**TO BE DONE:**
Copy each line of the items below that contains the string "width". Case counts, so match capital and lowercase letters precisely.

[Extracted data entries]
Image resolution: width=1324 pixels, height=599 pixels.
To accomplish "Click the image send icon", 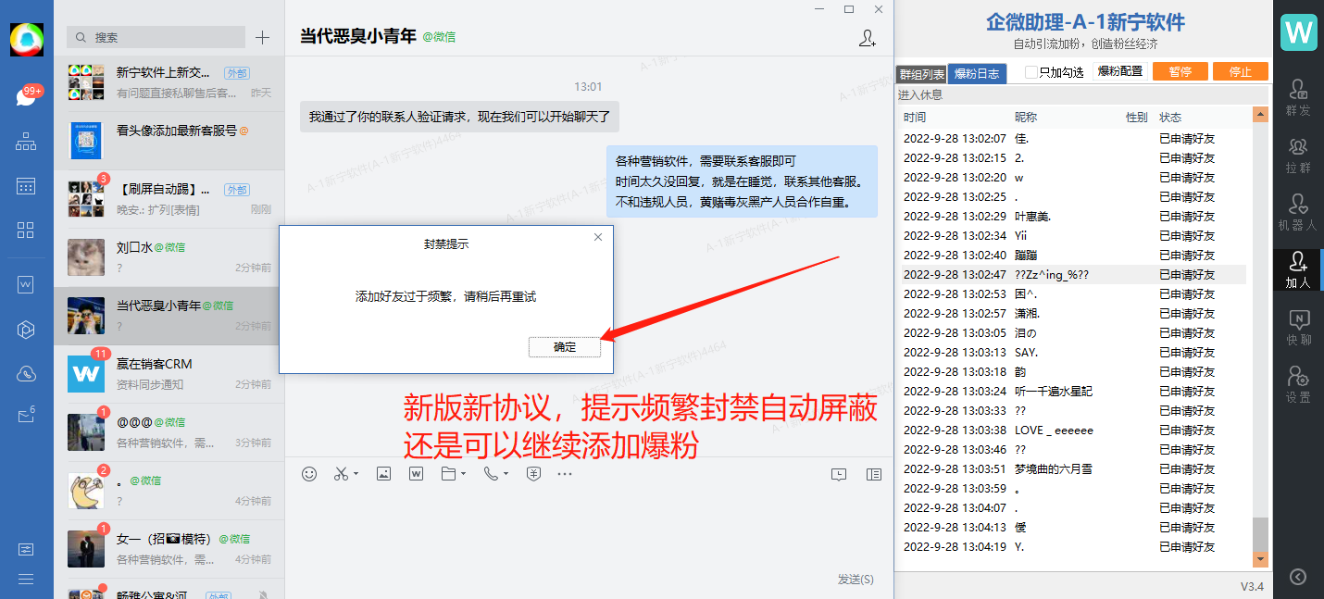I will point(383,473).
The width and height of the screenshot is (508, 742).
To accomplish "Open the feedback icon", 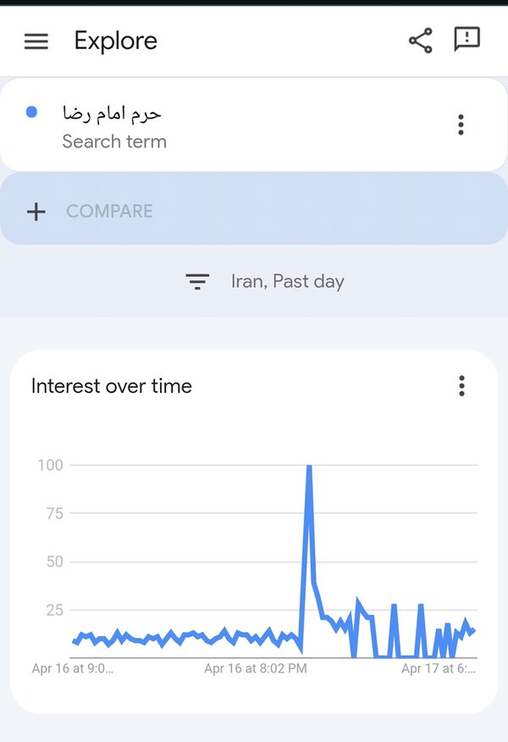I will [x=467, y=39].
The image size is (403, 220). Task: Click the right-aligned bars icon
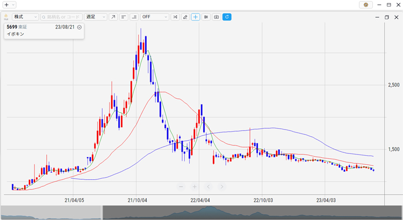point(134,17)
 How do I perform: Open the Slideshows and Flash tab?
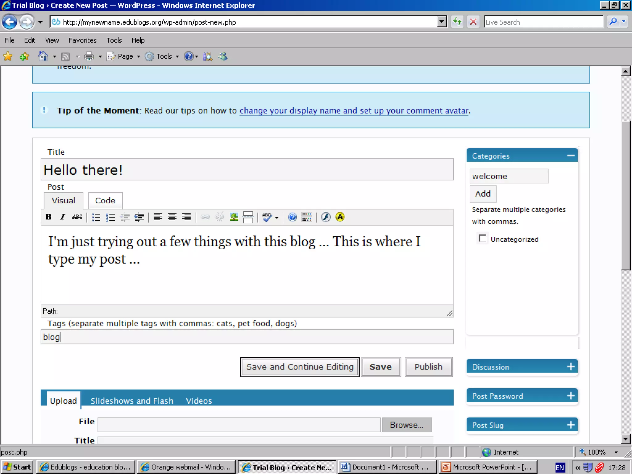tap(132, 401)
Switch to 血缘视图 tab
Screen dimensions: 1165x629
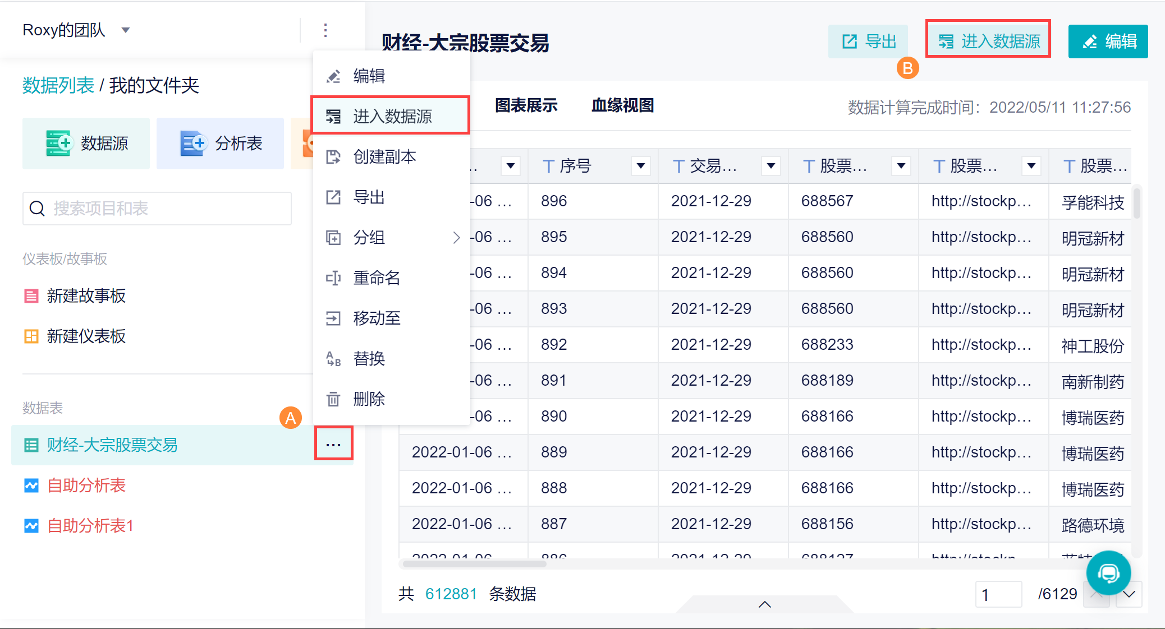coord(622,105)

**ANSWER FOR THE TASK:**
Image resolution: width=1324 pixels, height=599 pixels.
The width and height of the screenshot is (508, 742).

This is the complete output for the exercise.